## Work required
Start at the top of the records below and copy them exactly to the end.

## Input records
= Beginning of Section =

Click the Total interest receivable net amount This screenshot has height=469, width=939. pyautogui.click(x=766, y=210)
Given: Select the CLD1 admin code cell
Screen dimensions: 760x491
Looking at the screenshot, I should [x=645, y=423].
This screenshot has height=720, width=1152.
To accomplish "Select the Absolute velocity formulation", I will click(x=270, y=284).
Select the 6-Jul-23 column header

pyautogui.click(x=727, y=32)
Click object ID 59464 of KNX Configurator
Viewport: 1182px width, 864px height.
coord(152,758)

= End of Section =

## Answer box
Click the Total interest receivable net amount This screenshot has height=469, width=939. pyautogui.click(x=766, y=210)
Given: Select the CLD1 admin code cell
Screen dimensions: 760x491
Looking at the screenshot, I should [x=645, y=423].
This screenshot has height=720, width=1152.
To accomplish "Select the Absolute velocity formulation", I will click(x=270, y=284).
Select the 6-Jul-23 column header

pyautogui.click(x=727, y=32)
Click object ID 59464 of KNX Configurator
Viewport: 1182px width, 864px height.
coord(152,758)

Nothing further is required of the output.